(Entrées de la collection)
* * * * *
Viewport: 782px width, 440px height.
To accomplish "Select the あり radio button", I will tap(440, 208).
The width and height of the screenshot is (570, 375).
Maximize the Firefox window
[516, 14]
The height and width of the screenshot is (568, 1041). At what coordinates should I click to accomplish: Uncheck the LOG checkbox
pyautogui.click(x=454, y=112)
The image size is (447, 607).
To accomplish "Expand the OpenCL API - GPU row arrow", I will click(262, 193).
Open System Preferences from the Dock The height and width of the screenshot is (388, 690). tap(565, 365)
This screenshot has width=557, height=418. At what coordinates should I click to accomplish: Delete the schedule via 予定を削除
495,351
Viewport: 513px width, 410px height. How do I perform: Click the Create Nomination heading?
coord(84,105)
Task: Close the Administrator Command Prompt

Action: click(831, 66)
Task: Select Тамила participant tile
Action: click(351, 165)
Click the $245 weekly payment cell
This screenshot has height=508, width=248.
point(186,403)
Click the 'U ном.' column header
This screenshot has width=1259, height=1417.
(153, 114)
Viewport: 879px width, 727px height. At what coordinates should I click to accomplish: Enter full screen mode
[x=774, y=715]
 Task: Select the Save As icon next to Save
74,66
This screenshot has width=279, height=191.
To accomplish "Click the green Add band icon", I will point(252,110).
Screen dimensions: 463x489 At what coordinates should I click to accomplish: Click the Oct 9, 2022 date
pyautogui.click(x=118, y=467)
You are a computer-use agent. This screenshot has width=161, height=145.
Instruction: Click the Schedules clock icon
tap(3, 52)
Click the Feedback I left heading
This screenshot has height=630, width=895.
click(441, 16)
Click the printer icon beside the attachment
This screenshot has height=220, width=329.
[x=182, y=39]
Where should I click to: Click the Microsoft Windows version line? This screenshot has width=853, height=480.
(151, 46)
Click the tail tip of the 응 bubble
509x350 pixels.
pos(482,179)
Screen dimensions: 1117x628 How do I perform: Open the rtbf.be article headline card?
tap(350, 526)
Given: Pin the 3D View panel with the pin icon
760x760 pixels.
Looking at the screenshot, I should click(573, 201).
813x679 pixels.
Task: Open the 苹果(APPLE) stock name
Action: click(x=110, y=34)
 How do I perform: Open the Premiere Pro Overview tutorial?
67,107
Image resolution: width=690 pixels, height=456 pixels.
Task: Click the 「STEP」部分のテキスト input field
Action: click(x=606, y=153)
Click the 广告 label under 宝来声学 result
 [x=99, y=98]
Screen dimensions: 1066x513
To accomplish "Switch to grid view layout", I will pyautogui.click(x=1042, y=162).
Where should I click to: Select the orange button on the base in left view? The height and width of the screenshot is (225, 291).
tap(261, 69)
* * * * *
== Énoncé ==
Mettez à l'échelle le matériau, en commençant à la ligne qui contient « Click the printer icon beside the attachment » et en vous arrêtant après celle qui contient « tap(350, 526) ». Recopiez ces seules lignes en entier et multipliez par 1,25 chaque coordonnée des réponses, arrondie à l'entier le plus proche (demi-valeurs vers le haut), sans toucher au reste.

== Réponse rédigée ==
Click the printer icon beside the attachment
This screenshot has height=220, width=329.
[x=228, y=49]
Where should I click to: Click the Microsoft Windows version line? This screenshot has width=853, height=480.
(189, 58)
Click the tail tip of the 응 bubble
509x350 pixels.
pos(603,224)
Screen dimensions: 1117x628 How do I perform: Open the rtbf.be article headline card?
tap(438, 658)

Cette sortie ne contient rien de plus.